I guess normally you label it by the size of it's accumulators/registers.
With respect to a CPU, I'd say that it's the width of a register. You can do an operation on only 8 bits, 16-bits, 32-bits, etc. at a time.
The bit size (8-bit, 16-bit, 32-bit) of a microprocecessor is determined by the hardware, specifically the width of the data bus. The Intel 8086 is a 16-bit processor because it can move 16 bits at a time over the data bus. The Intel 8088 is an 8-bit processor even though it has an identical instruction set. This is similar to the Motorola 68000 and 68008 processors. The bit size is not determined by the programmer's view (the register width and the address range).
I think the first number of Integrated chip refers to the type of the processor.
If it is IC 8085 means it is a 8 bit processor.
any processor can be designated by its' two attributes
instruction set architecture &
no. of bits it can handle in single clock cycle.
take for example Intel's IA-32 architecture, also called x86-32 , here x86 indicates the architecture and 32 indicates 32-bit processor
X-Architecture
there are a number of architectures
Pre-x86 x86
-Intel's IA-32 architecture, also called x86-32 -x86-64
- -with AMD's AMD64 and Intel's Intel 64 version of it
- Motorola's 6800 and 68000 a
rchitectures ARM7
Y-bit processor
: simply- its the data handling capability of cpu/processor in a single clock cycle.

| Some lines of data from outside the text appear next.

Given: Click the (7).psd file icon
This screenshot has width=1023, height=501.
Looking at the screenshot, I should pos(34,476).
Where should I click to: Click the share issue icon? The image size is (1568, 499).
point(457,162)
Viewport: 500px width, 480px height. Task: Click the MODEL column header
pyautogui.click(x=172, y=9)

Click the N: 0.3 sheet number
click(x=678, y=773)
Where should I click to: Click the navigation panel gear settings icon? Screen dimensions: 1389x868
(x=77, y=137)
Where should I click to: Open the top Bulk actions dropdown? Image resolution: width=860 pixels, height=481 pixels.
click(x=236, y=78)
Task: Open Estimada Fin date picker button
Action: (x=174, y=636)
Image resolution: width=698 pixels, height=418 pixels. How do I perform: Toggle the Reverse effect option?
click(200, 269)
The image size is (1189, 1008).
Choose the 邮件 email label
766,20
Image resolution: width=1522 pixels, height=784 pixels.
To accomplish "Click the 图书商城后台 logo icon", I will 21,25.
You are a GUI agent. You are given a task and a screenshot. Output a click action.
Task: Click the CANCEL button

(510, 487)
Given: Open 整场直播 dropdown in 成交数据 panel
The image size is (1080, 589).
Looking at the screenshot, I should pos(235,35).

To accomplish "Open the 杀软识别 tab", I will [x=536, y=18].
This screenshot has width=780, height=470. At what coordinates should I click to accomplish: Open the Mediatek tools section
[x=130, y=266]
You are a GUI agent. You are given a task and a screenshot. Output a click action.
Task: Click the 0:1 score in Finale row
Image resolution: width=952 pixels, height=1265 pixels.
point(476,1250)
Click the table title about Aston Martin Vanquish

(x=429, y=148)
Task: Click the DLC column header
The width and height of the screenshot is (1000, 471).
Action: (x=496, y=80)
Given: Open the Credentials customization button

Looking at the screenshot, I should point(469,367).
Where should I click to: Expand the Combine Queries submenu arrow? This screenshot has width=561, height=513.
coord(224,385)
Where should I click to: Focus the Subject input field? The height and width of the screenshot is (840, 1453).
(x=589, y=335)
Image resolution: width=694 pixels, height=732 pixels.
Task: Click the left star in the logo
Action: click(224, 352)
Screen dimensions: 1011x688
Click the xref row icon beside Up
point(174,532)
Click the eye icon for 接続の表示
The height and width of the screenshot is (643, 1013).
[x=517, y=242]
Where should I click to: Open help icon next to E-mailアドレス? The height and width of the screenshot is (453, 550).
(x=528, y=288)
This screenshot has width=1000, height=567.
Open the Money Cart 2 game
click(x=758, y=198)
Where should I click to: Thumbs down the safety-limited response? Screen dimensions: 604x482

suppose it is an 8 bit processor then in a single clock cycle, the ALU can perform operation on 8 bit data only.(note that this operation may be an internal operation like add/sub as well as transferring data to other IO device)
classification Based on Registers-
Processor in addition to ALU and CU contains some memory locations as well, called as registers. depending on the processor, a register may typically store 8, 16, 32 or 64 bits. The register size of a particular processor allows us to classify the processor. Processors with a register size of n-bits are called n-bit processors, so that processors with 8-bit registers are called 8-bit processors.
classification Based on databus width-
since the alu can handle only 8 bit data in a single clock cycle it won't make sense to have data bus width more than that & 8 bit processor will have 8 bit wide databus, hence databus width can also be an alternate way to find out the bit processing capability of processor.for a processor with n bit databus means that the CPU can transfer n-bits to another device in a single operation.
for the question:
"suppose we have a 32 bit ALU i.e. it can take 32 bits at a time and
our data bus size is 16 bit i.e. it can hold 16 bit of data at a time
thn wht will be the ans. In this case...?"
the example of such processor would be intel 8088 & Moto 68000
Using bus width classification, the Intel 8088 microprocessor is an 8-bit processor since it uses an 8-bit data bus, although its CPU registers are in fact 16-bit registers.
Similarly the Motorola 68000 is classified as a 16-bit processor, even though its CPU registers are 32-bit registers.
Sometimes a combination of the two classifications is used where the 8088 might be described as 8/16-bit processor and the Motorola 68000 as a 16/32-bit processor.
The word size(8-bits, 16-bits or 32-bits) of a microprocessor is the size of the data path in the execution unit. Typically, this is the size of the accumulator.
This is the execution unit size. An example where this matters is the 8088, which is a 16 bit computer running on an 8 bit bus. The 8085 is 8-bits. The 8086/8088 is 16-bits. The 80386 is 32-bits. Mordern Intel Processors are 64-bits.